Incomplete abstract - Githubissues

gijswobben / pymed

PyMed is a Python library that provides access to PubMed.

MIT License

193 stars 111 forks source link

Incomplete abstract #23

Open nleguillarme opened 5 years ago

nleguillarme commented 5 years ago

While iterating on articles resulting from a PubMed query, I also noticed that the abstract is sometimes incomplete :

For instance : Query : ((Haliaeetus leucocephalus[Title/Abstract])) AND ((prey[Title/Abstract]) OR (diet[Title/Abstract]))

Returns (when printing first 10 results) : pubmed_id = '31015971' abstract = 'Bald eagle ('

Keramatfar commented 5 years ago

The problem is that the package get the text of abstracttext tag and in the example there is some html tag there. see here: https://eutils.ncbi.nlm.nih.gov/entrez/eutils/efetch.fcgi?db=pubmed&retmode=xml&id=31015971

Keramatfar commented 5 years ago

I changed the line 156 in api.py to: response = re.sub('<[/ ]*[a-z]{1,3}>', '', str(response.text)) return response

iacopy commented 4 years ago

Many abstracts and titles are truncated.

iacopy commented 4 years ago

I changed the line 156 in api.py to: response = re.sub('<[/ ]*[a-z]{1,3}>', '', str(response.text)) return response

It seems a useful solution for most of articles. But not good for math articles with `<mml:math ....> tags. Anyway I suggest to merge this one to have a significative fix so far.

vectorkt commented 4 years ago

@iacopy

This issue still occurs. I installed pymed through pip as suggested here:

https://pypi.org/project/pymed/

Is the pip package up to date? Should I clone the git directly instead?

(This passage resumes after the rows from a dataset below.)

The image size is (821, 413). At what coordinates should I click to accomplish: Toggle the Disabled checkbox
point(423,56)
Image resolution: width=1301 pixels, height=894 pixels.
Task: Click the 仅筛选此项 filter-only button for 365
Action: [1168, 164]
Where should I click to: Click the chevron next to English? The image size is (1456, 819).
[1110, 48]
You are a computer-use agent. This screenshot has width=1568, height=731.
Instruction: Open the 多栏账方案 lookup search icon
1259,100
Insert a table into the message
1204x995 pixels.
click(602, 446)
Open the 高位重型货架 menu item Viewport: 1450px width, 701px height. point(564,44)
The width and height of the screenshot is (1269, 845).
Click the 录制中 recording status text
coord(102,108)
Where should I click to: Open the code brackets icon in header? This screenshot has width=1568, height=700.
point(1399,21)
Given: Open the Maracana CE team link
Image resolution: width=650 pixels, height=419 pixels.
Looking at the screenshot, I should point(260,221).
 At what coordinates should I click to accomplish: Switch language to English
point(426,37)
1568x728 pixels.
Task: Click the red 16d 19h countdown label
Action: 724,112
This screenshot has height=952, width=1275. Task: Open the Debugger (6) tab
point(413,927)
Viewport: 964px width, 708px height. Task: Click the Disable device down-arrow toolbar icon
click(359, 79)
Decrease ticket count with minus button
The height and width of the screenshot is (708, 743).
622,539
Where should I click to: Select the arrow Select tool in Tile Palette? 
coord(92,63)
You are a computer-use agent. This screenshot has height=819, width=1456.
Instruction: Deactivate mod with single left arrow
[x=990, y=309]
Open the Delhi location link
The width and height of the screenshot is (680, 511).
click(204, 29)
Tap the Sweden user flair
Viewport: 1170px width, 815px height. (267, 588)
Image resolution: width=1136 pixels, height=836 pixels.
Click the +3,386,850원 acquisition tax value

Or is this issue not fixed overall?

iacopy commented 4 years ago

@vectorkt yes, the the pip package is not updated, since these merge requests are not merged, so the issue still occurs. This repo seems currently abandoned. If you want some fixes (correct PMIDs, non-truncated texts, only-english abstracts, ...) you can use my fork branch fork-fixes. You can try in your virtualenv pip install -e git://github.com/iacopy/pymed.git@fork-fixes#egg=pymed, preceded by pip install requests if needed. I'm actually using this. Let me know.